Flinders researchers will use cutting edge robotic testing, computer models and microstructural examination in a bid to understand what causes spinal disc injuries during lifting after prolonged periods of sitting and standing.
In a unique research project funded by a Flinders Foundation Health Seed Grant, Flinders University Associate Professor John Costi and team will take CT and MRI scans of lumbar spines from deceased persons, to allow patient-specific computer models to be developed.

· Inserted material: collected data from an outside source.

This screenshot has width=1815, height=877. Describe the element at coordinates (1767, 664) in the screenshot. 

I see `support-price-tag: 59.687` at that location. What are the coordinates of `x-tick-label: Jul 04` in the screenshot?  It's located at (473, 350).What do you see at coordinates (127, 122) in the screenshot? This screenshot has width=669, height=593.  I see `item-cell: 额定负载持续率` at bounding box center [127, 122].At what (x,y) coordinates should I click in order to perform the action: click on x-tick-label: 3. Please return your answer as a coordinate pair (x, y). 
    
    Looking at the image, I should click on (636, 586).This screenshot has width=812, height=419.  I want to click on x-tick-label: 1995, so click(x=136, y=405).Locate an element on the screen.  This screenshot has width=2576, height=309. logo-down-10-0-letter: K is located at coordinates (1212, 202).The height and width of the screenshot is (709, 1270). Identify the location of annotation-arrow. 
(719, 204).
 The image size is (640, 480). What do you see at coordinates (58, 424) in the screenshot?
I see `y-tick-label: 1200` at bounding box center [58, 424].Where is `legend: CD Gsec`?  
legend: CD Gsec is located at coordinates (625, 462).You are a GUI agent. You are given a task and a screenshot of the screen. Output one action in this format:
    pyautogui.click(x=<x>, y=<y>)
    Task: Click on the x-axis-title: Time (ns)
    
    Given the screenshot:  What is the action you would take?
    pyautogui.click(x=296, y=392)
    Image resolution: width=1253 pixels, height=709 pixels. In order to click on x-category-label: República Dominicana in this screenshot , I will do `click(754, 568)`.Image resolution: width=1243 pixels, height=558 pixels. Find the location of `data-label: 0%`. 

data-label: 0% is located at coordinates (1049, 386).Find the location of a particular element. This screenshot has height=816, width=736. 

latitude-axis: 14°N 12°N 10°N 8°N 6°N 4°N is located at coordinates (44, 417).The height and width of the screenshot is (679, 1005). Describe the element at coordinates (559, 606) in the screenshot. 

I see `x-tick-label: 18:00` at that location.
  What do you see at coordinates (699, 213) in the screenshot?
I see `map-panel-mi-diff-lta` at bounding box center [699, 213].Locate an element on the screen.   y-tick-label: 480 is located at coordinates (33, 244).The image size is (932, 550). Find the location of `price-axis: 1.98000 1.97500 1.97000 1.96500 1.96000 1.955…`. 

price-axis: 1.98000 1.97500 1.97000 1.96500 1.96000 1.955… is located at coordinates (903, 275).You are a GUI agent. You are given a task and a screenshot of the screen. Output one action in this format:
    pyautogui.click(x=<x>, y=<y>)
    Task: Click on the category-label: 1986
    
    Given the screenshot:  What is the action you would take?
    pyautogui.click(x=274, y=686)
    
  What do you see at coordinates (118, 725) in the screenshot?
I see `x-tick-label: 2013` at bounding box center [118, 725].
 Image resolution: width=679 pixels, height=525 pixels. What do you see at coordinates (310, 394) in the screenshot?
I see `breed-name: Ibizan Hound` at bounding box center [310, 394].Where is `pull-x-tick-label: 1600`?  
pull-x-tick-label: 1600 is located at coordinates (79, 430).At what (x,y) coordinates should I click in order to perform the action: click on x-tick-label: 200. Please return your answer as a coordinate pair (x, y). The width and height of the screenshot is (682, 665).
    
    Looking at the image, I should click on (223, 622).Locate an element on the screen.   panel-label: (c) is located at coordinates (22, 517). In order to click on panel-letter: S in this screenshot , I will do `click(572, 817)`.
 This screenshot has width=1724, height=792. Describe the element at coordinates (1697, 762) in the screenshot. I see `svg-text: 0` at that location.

The spines will be placed in a unique hexapod robot testing machine, where varied sitting and standing simulations will occur, followed by excessive lifting to simulate failed spinal discs. MRI scans will be taken to link to clinical observations of similar injuries, and microscopic imaging will then be used to identify how the discs have failed.
With back pain the foremost cause of disability worldwide, a cause of chronic pain and depression, and costing tens of billions to Australia each year, A/Prof Costi said it was important to advance research into how lumbar disc injuries occur and help develop strategies to reduce injury risk and improve treatment for back pain.
Many Australians spend their workday mostly sitting, or mostly standing. Common sitting and standing postures are linked to lower back pain and its related problems, however their role as a possible precursor to lifting injuries has not been studied.
The new knowledge arising from this research project will offer a unique opportunity for Flinders researchers to contribute to human health by identifying causes of injury to lumbar spinal discs and develop strategies to reduce the risk of these injuries. This could include possible revision of recommended physiological guidelines for prolonged sitting and standing strategies and subsequent lifting.
Researchers from The University of Adelaide, Royal Adelaide Hospital, Queensland University of Technology and University of Auckland are collaborating with Associate Professor Costi on this project.
Lower back pain and related problems arising from lifting injuries are a significant burden on society…our findings will underpin better prevention and treatment measures for these injuries.
Project title: A multi-scale study of the mechanisms underpinning intervertebral disc herniation after prolonged sitting and standing.